Mercredi 19 mai 2021. L’oracle Billant avait vu juste. Bongou peut enfin sortir de son cloaque et mater des spectacles. Et cette première virée fut franchement réjouissante grâce au Séchoir et au Théâtre des Alberts qui proposaient ce mercredi une représentation scolaire de sa nouvelle création Œdipe, etc. Ce spectacle est vraiment de saison pour nos apprentis incestueux puisque la Saint Valentin - euh pardon la fête des mères - est toute proche.
1. Une représentation scolaire, ça peut être l’enchantement comme la misère. Si les collégiens du jour étaient légèrement remuants, force est de constater que plus le spectacle avançait, plus attentifs ils étaient. La preuve que c’est dans les vieux pots qu’on fait les meilleurs soaps.

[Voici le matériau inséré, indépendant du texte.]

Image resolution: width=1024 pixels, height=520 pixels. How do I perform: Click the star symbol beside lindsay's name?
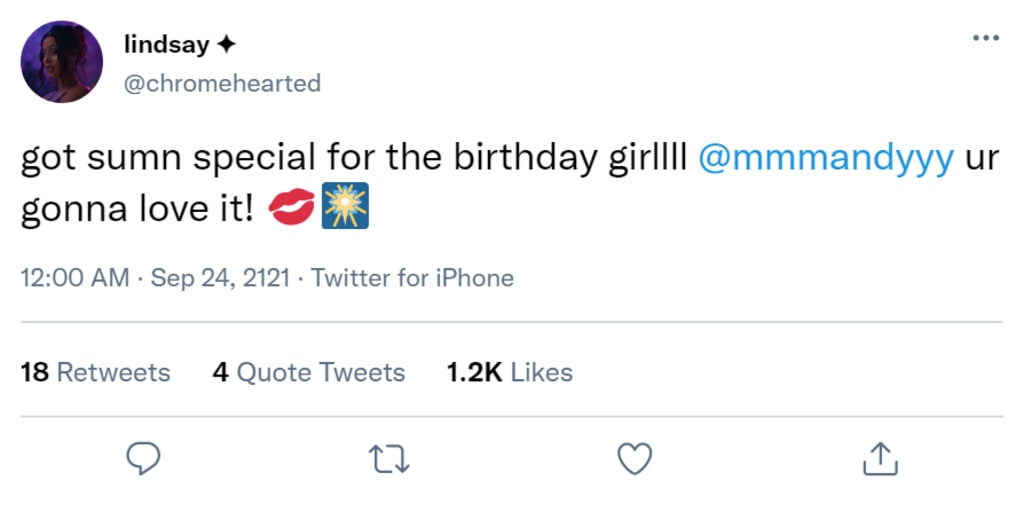pyautogui.click(x=226, y=46)
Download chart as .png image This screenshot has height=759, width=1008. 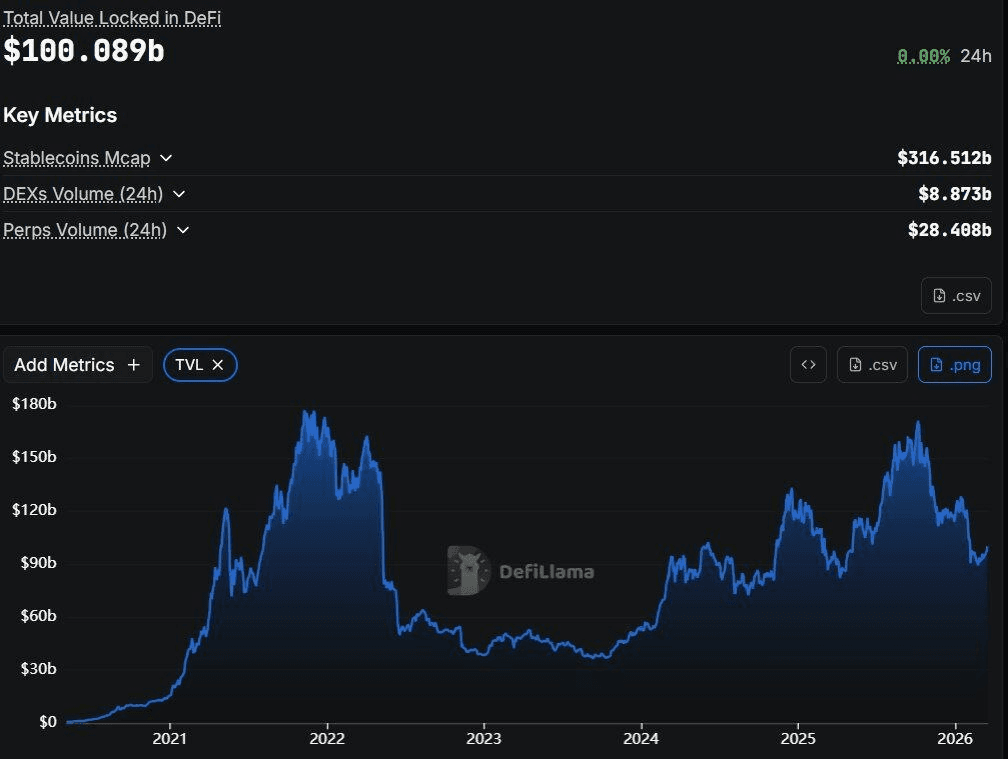point(955,365)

2. La tragédie grecque ça peut être passionnant mais la multiplication des personnages et des intrigues, ça peut aussi être plombant. Heureusement, les deux co-metteurs en scène Vincent Legrand et Jacopo Faravelli ont su préserver l’esprit de l’œuvre originelle en écrémant le radotage dégoulinant et les épisodes redondants. C’est profond et drôle, fidèle et caustique, classique et contemporain. J’arrête ici sinon c’est moi qui vais tâcher la moquette.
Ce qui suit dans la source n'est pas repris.